WORK INSTRUCTION. Your response should reproduce every line of the entries that contains the word "agent".

SOURCE INFORMATION.
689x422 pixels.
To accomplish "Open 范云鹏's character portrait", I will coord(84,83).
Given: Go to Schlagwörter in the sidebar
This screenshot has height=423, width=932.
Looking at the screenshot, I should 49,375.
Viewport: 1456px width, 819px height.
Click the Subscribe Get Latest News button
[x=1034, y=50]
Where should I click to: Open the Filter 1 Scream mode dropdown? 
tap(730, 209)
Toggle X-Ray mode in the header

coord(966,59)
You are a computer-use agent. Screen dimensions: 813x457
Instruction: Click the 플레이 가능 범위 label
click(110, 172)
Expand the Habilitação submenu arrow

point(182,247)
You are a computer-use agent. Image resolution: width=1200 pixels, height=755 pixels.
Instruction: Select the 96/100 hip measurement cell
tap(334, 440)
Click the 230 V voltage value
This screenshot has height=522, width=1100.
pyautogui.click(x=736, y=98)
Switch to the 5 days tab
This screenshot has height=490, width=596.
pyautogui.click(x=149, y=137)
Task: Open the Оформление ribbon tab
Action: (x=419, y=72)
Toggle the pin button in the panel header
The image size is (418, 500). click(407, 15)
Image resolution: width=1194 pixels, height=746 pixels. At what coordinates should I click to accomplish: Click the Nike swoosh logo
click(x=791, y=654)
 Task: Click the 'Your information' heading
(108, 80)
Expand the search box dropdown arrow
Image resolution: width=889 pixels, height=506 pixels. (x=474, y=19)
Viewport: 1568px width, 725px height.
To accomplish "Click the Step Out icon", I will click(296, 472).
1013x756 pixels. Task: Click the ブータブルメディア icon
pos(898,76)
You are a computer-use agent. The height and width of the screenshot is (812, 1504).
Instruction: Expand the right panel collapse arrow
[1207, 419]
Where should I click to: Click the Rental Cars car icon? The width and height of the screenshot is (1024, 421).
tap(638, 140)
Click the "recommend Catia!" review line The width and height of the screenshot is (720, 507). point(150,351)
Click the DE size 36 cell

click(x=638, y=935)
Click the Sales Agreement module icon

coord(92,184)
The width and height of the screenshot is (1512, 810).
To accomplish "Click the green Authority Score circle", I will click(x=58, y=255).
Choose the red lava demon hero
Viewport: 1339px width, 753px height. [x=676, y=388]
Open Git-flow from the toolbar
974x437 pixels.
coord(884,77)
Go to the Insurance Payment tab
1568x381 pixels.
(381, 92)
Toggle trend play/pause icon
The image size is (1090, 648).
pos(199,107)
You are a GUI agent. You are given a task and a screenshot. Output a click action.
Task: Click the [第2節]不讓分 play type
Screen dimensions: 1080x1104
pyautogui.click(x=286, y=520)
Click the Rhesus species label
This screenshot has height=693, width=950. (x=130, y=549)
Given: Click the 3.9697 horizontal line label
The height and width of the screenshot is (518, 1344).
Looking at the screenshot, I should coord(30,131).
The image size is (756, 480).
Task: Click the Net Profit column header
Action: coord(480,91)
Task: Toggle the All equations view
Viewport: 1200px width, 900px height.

ANSWER SPACE.
You are a computer-use agent. Screen dimensions: 813x457
You are a computer-use agent. Image resolution: width=1200 pixels, height=755 pixels.
You are a computer-use agent. The height and width of the screenshot is (812, 1504).
You are a GUI agent. You are given a task and a screenshot. Output a click action.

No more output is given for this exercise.